Whether they did so accept the charter, and organize, was a question of fact, and the plaintiff, by his conveyance, is estopped to deny such acceptance and organization.

That the corporators accepted the charter, and organized' under it, within the time when it was competent to do so, *465was as fully admitted by tbe contract, as was any other step necessary to an organization.

The conclusion necessarily follows, that the plaintiff is estopped to dispute the existence of the corporation at the time of his conveyance to it.

This point was ruled the other way in the case of Harriman v. Southam, 16 Ind. 190, but, upon more mature reflection, we are satisfied that the decision upon this point was wrong, and should be overruled.

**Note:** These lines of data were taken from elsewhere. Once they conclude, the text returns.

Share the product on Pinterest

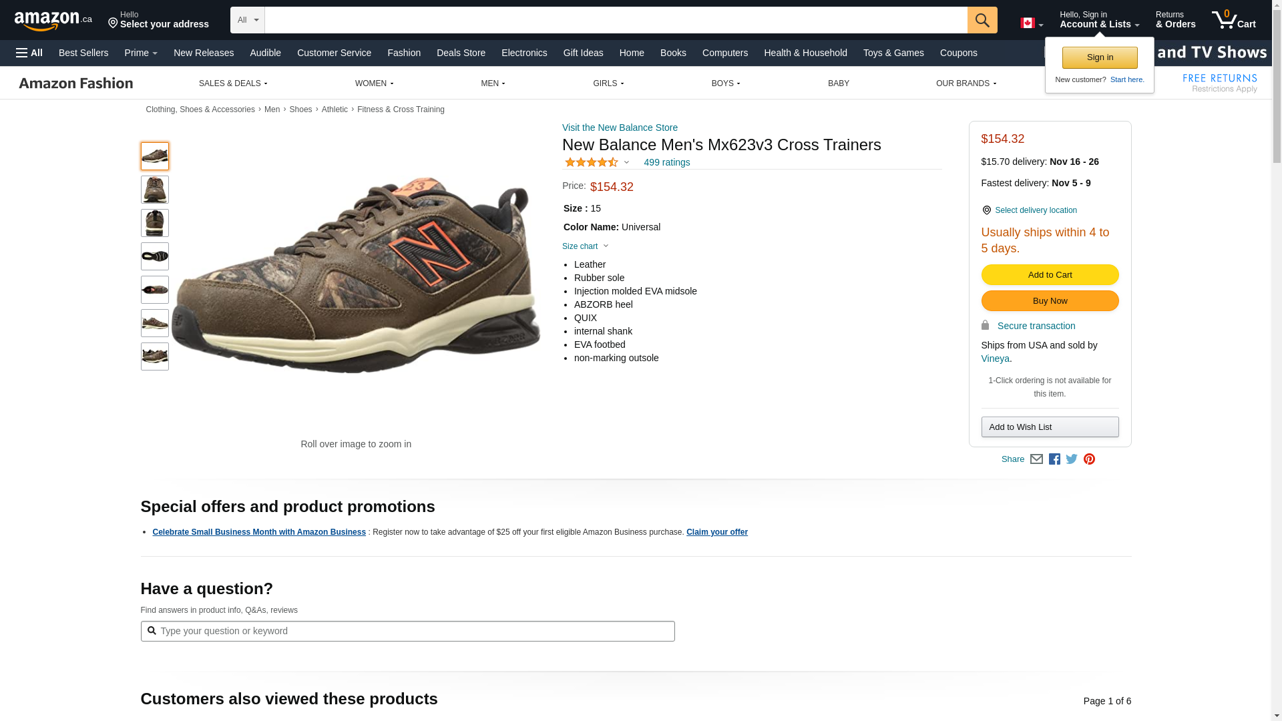pyautogui.click(x=1089, y=459)
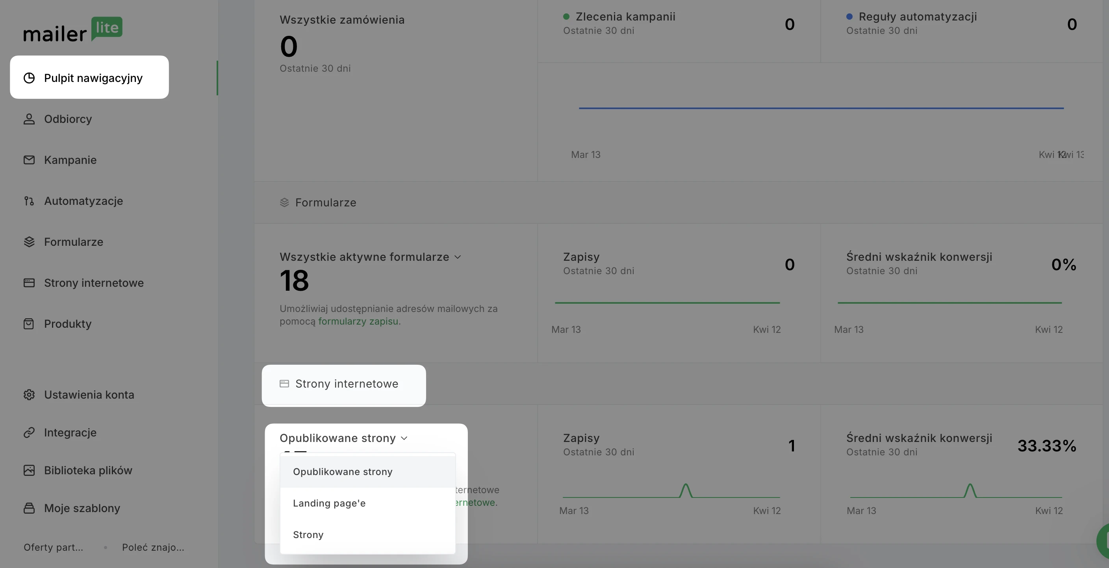Click the Integracje link icon
The height and width of the screenshot is (568, 1109).
(x=29, y=432)
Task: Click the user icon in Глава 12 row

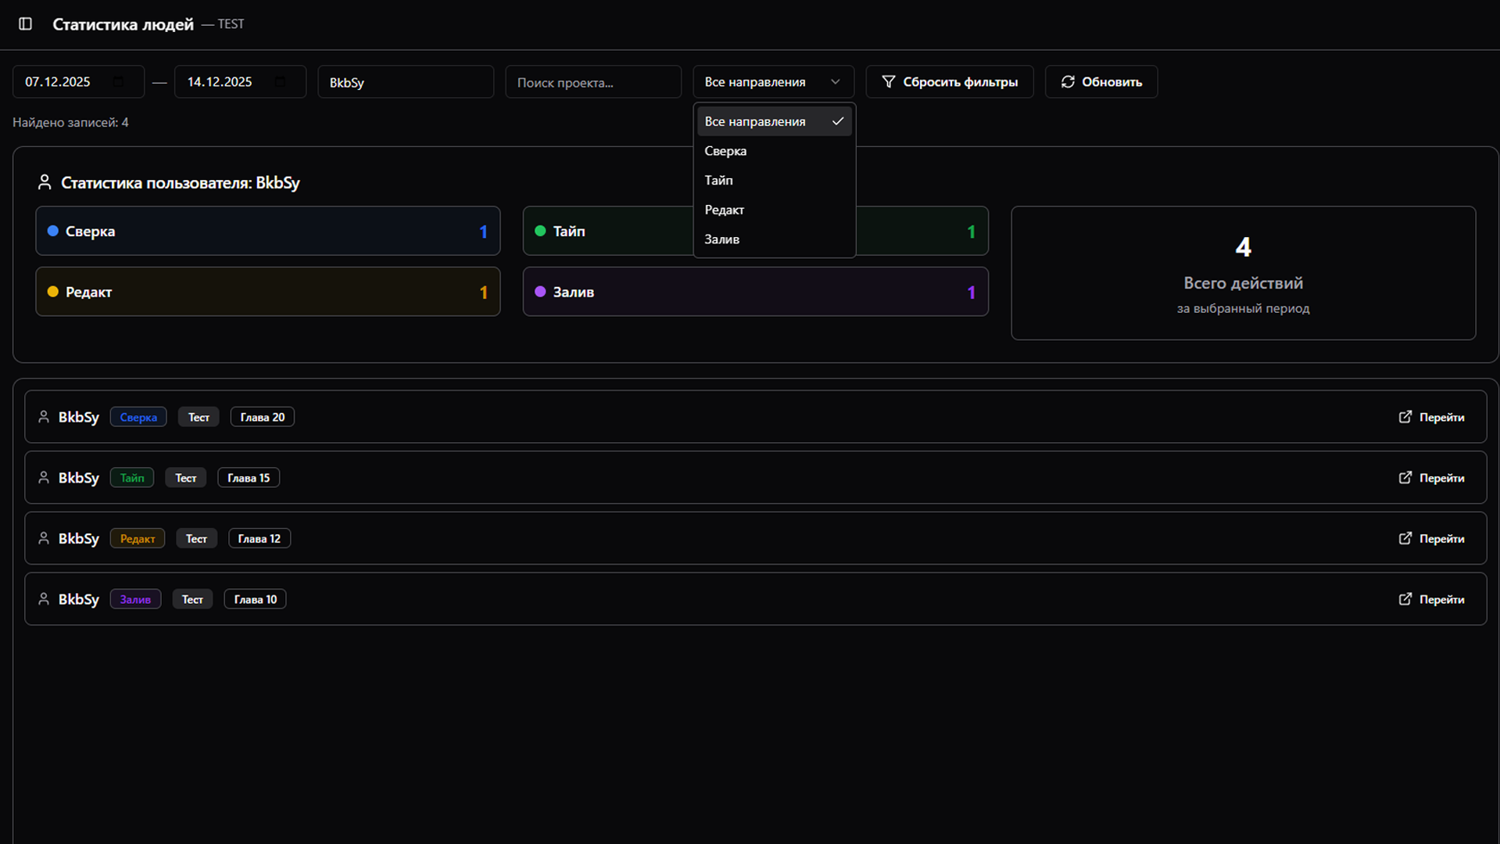Action: (44, 538)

“We may remark, also, that the doctrine of estoppel was erroniously applied in the case of The Evansville, etc. Railroad Co. v. The City of Evansville, 15 Ind. 395. There the point made was, that the law, under which the corporation was organized, was unconstitutional and void. A party, we have seen, does not, by his contract, estop himself to deny that there is any law, or any valid law, by which the corporation was authorized.

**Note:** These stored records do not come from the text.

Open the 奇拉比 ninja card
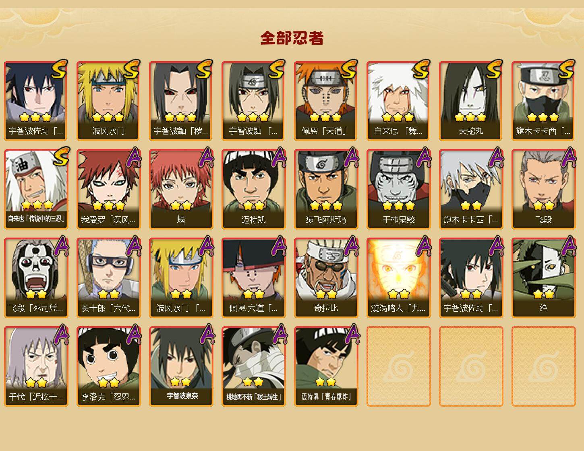The height and width of the screenshot is (451, 584). tap(326, 278)

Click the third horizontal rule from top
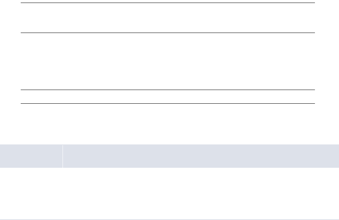167,90
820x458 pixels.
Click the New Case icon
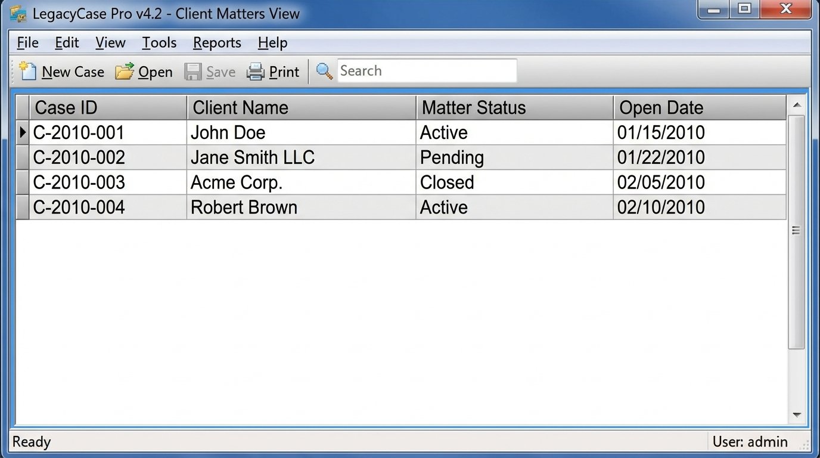[x=27, y=70]
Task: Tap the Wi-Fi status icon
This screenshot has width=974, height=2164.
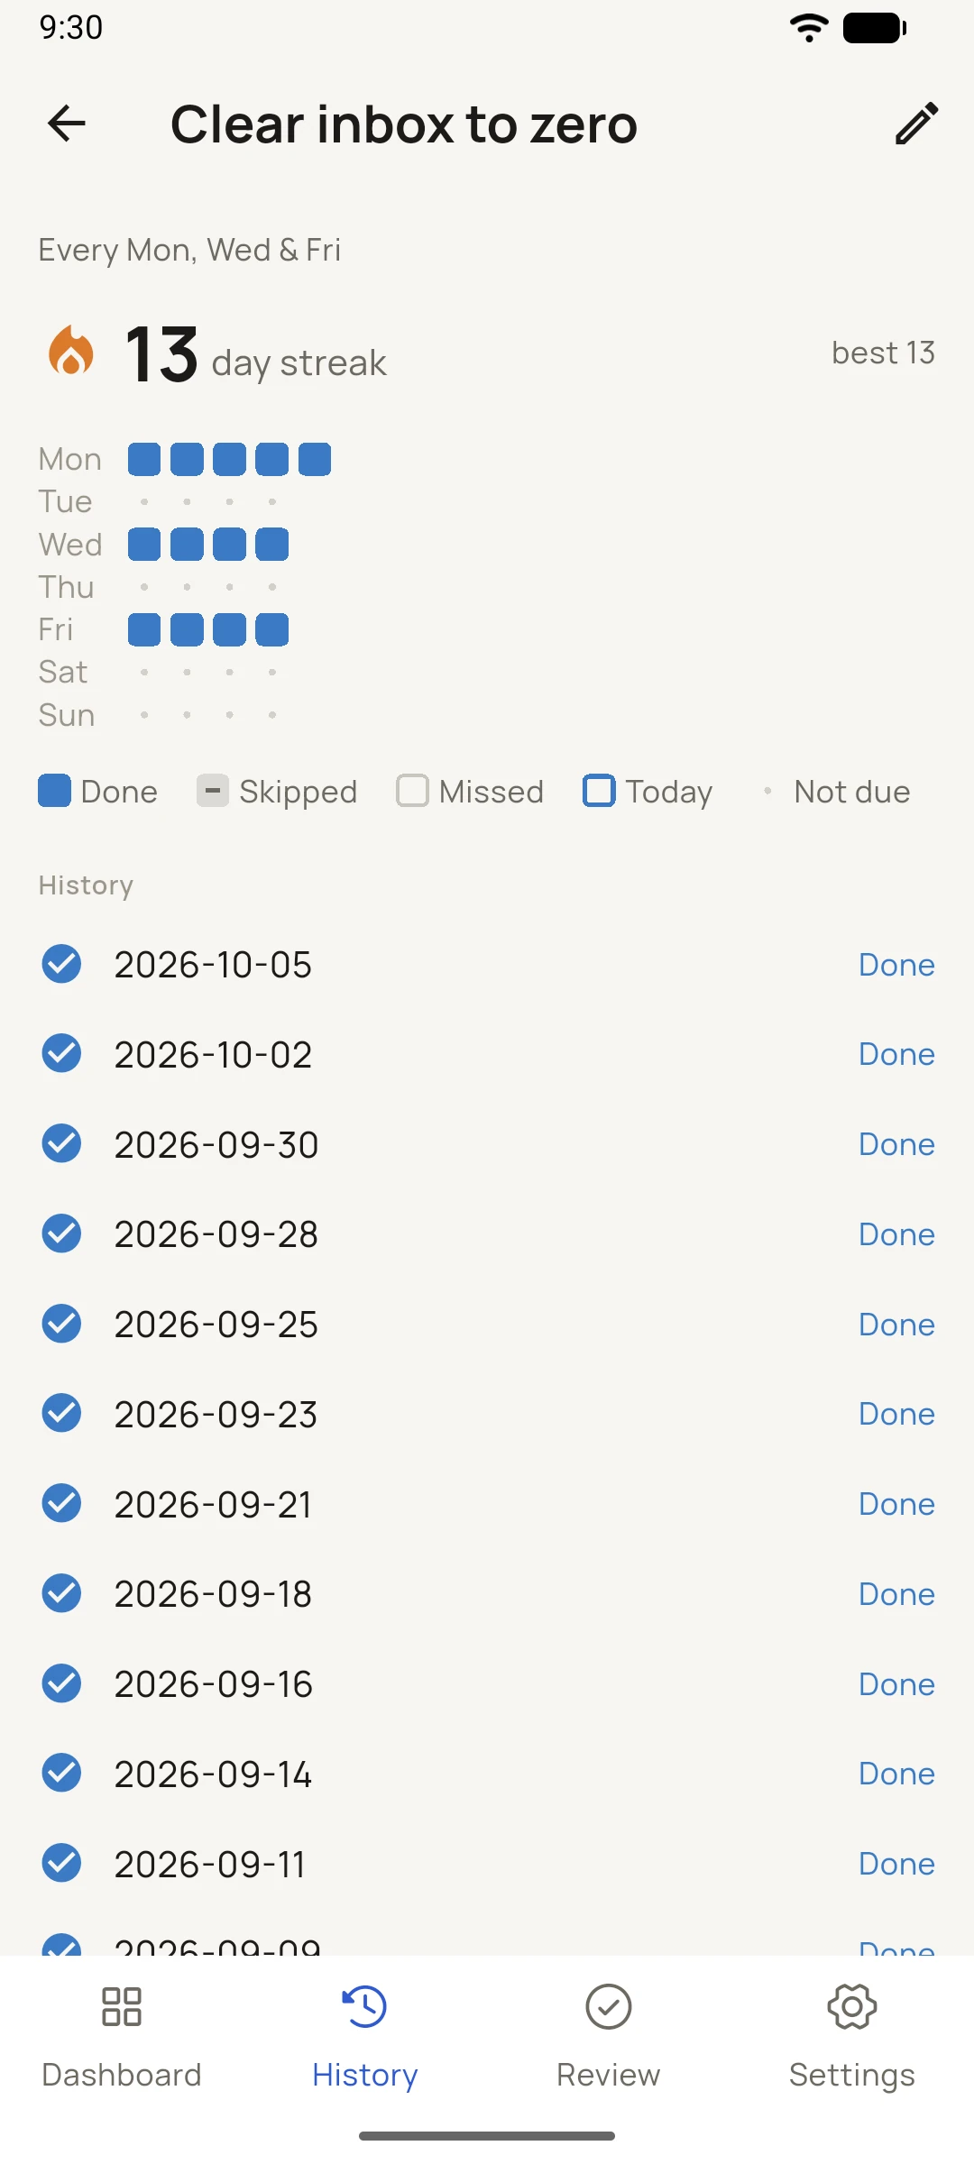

’ Some further observation, in respect to the case before us, will not be out of place. The doctrine of estoppel, as applied to the case, does not rest upon a mere technical rule of law. It has its foundation in the clearest equity, and the principles of natural justice. The doctrine of estoppel, in pais, is of comparatively recent growth, but is firmly and clearly established. “The recent decisions of the courts, both in this country and in England, appear to have given a much broader sweep to the doctrine of estoppel in pais, than that which formerly existed, and to have established that, in all cases where an act is done, or a statement made, by a party, the truth or efficacy of which it would be a fraud, on his part, to controvert or impair, there the character of an estoppel will be given to what would otherwise be mere matter of evidence, and it will, therefore, become binding upon a jury, even in the presence of proof of a contrary nature.” 2 Smith, Lead. Ca. p. 531, 1 Am. Ed. See, also, upon this subject, Kinney v. Farnsworth, 17 Conn. 355. *466Middleton Bank v. Jerome, 18 Id., 443. Laney v. Laney, 4 Ind. 149. In Doe ex dem. Richardson v. Baldwin, 1 Zubriskie, 397, it was said, that' “ The doctrine of estoppel, rests upon the principle, that when one has done an act, or made a statement, which it would be a fraud, on his part, to controvert or impair, and such act or statement has so influenced any one that it has been acted upon, the party making it will be cut off from the power of retraction. It must appear, 1. That he has done some act, or made some admission inconsistent with his claim; 2. That the other party has acted upon such conduct or admission; 3. That such party will be injured by allowing the conduct or admission to be withdrawn.” Here the plaintiff", by his conveyance to the corporation, admitted that it had an existence, and could receive the title. Upon this act and admission of the plaintiff the defendant has acted, in purchasing the land of the-company. If the plaintiff had not conveyed to the corporation, the defendant would not have purchased from it. The law will not now permit the plaintiff to withdraw the admission made by him in conveying to the corporation, and deprive the defendant of the land which he.purchased on the faith of such admission.

John R. Coffroth, for the appellant.

In our opinion, the judgment below is right, and must be affirmed.

Per Curiam.

The judgment is affirmed, with costs.